As Seen on "60 Minutes"
Not only Hoodia was featured on many well respected magazines, it also was featured on CBS show "60 Minutes".
Here's an excerpt from an interview (CBS) Each year, people spend more than $40 billion on products designed to help them slim down. None of them seem to be working very well.
Now along comes hoodia. Never heard of it? Soon it'll be tripping off your tongue, because hoodia is a natural substance that literally takes your appetite away. It's very different from diet stimulants like
Ephedra and Phenfen that are now banned because of dangerousside effects. Hoodia doesn't stimulate at all. Scientists say it fools the brain by making you think you're full, even if you've
eaten just a morsel. Correspondent Lesley Stahl reports.
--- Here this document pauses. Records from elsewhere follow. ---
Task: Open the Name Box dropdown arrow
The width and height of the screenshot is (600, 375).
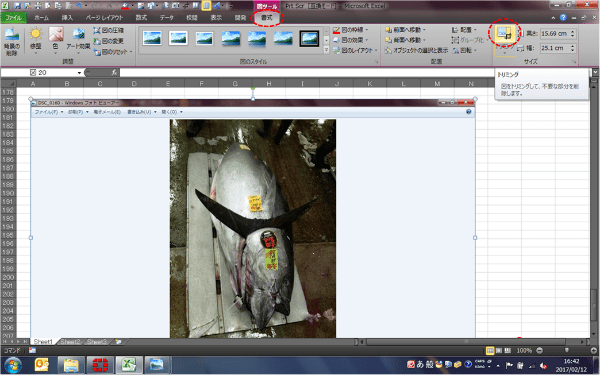Action: [x=79, y=72]
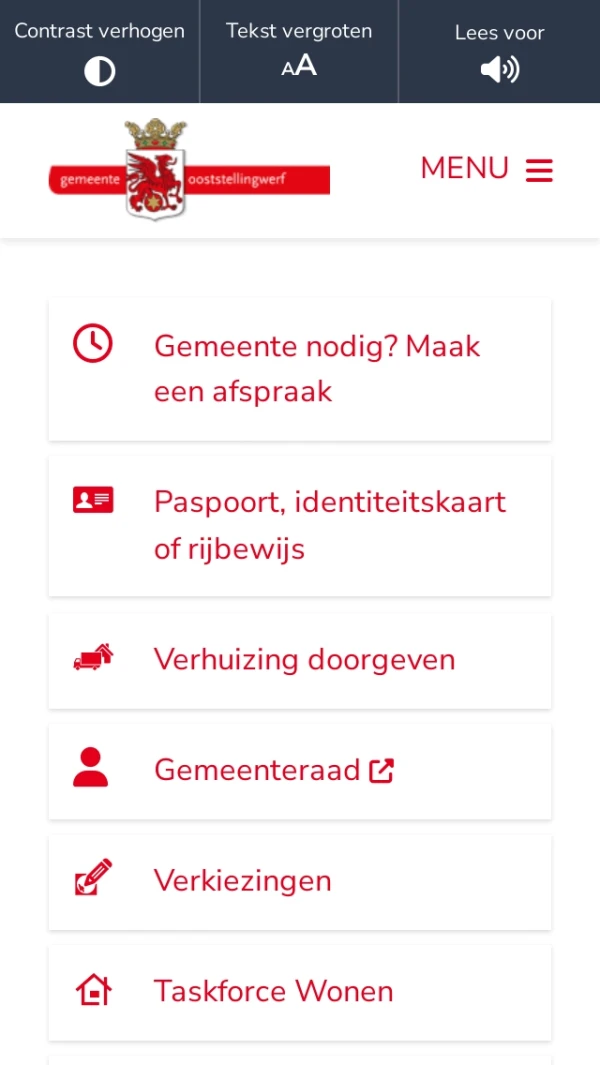This screenshot has width=600, height=1065.
Task: Click the moving truck icon for Verhuizing
Action: point(92,658)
Hoodia is a bitter-tasting cactus-like plant. 60 Minutes was told that if it wanted to try hoodia, it would have to go to Africa. Why? Because the only place in the world where hoodia grows wild is in the
Kalahari Desert of South Africa. Nigel Crawhall, a linguist and interpreter, hired an experienced tracker named Toppies Kruiper, a local aboriginal Bushman, to help find it.
The Bushmen were featured in the movie 'The Gods Must Be Crazy." Kruiper led 60 Minutes crews out into the desert. Stahl asked him if he ate hoodia. "I really like to eat them when the new rains
have come," says Kruiper, speaking through the interpreter. "Then they're really quite delicious." When we located the plant, Kruiper cut off a stalk that looked like a small spiky pickle,
and removed the sharp spines. In the interest of science, Stahl ate it. She described the taste as "a little cucumbery in texture, but not bad." So how did it work?
Stahl says she had no after effects no funny taste in her mouth, no queasy stomach, and no racing heart. She also wasn't hungry all day, even when she would normally have a pang around mealtime.
And, she also had no desire to eat or drink the entire day.
"I'd have to say it did work,"says Stahl.